A tweet and some link-following later, I’ve come to a few tentative conclusions:

First, like everything else in the computer world, the capacities have gone up, but the price points haven’t changed drastically in the years since I setup ascher.ca.  The dirt-cheap providers are a few dollars cheaper than before (e.g. Laughing Squid), but most low-end VPS offerings are $15-20/month — they’re just bigger defaults than before.

Second, there’s clearly interesting competition to reach out to l33t developers.  Dreamhost, Media Temple (aka (mt)), Slicehost, etc. have been around for a while, and they seem to be doing fine, with many positive reviews to be found.

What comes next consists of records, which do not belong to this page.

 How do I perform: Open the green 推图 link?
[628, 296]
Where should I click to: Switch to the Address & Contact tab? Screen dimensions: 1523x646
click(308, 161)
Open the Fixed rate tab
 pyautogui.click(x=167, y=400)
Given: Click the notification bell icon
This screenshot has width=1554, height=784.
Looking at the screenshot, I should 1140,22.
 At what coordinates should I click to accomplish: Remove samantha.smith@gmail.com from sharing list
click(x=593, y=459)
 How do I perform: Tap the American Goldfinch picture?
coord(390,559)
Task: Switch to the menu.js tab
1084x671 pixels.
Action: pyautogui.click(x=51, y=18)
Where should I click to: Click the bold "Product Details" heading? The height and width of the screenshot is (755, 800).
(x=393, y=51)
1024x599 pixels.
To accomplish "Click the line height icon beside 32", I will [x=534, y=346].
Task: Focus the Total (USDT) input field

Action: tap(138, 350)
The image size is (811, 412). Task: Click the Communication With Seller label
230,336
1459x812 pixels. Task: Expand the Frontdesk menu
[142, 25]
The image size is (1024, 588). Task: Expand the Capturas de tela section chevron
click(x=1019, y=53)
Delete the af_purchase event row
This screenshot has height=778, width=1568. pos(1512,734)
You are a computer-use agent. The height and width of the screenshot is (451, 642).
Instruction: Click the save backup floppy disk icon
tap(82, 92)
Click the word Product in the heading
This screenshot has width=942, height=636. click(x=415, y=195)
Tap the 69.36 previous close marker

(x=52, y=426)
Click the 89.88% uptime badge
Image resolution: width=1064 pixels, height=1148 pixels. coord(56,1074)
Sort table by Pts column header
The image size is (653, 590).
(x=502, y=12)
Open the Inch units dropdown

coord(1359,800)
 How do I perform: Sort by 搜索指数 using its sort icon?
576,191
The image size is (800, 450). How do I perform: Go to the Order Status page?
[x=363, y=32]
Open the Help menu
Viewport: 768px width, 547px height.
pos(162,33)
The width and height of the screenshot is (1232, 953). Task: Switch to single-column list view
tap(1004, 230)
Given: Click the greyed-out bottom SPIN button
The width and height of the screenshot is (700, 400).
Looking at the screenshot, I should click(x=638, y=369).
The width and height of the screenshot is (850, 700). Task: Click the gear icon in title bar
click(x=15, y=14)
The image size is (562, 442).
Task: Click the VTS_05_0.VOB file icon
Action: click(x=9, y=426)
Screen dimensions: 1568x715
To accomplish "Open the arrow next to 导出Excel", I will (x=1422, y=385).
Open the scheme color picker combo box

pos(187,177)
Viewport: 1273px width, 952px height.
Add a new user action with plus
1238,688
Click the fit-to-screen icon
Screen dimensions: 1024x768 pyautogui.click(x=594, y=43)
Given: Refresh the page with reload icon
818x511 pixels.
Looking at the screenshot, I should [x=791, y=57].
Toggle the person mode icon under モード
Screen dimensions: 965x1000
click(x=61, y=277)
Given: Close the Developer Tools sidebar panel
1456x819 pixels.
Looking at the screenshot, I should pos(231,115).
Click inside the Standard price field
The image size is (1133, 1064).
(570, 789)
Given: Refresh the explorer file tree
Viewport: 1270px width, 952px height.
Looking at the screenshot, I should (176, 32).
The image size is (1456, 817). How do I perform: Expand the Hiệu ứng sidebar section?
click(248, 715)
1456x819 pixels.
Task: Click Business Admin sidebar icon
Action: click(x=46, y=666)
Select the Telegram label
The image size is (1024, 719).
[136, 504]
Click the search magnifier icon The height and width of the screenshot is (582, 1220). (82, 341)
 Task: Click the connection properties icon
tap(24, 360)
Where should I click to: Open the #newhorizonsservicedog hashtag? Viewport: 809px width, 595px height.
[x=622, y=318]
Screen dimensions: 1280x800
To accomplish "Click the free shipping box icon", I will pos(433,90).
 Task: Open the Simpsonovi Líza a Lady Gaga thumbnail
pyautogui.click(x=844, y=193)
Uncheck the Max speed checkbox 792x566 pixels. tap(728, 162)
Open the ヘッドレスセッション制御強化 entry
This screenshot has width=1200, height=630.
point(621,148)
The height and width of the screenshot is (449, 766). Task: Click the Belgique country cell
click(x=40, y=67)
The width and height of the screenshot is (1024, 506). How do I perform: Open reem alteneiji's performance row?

All of these providers claim to be developers building a company for other developers, and their success clearly depends on that being a believable story.

Third, running your own VM is still a complicated business, requiring knowledge of Linux (absolutely no mention of any other OS, btw), configuration, system administration, security, etc.  That’s been true forever, and I’m seeing some interesting attempts by some to differentiate in what must be a horrible race-to-the-bottom margin-cutting segment.  In particular, I noticed:

  • Linode highlights their community, their library of useful docs, and their StackScripts, which could help automate setting up services on stock OSes (although I’d really want to see some security reviews on those scripts, which could easily p0wn the gullible).
  • No.de (from our friends at Joyent) isn’t a general purpose VPS, but has evolved the Smart platform into a node-led system which also includes various databases. I’ve played with no.de a bit, and automated deployment via-git-push could get really addictive.
  • Webbynode has a command-line rapid application deployment tool, which clearly has a Rails history, but is branching out into Django and Node.  They also have an interesting github integration model where you point it to a github repo for both source and configuration of a package.

Overall, it’s good to see some innovation higher up in the stack.  I haven’t decided who’ll get my account yet, but I’m likely to spend a few more dollars and subsidize someone who’s focusing on making my life easier, not just racing to the bottom.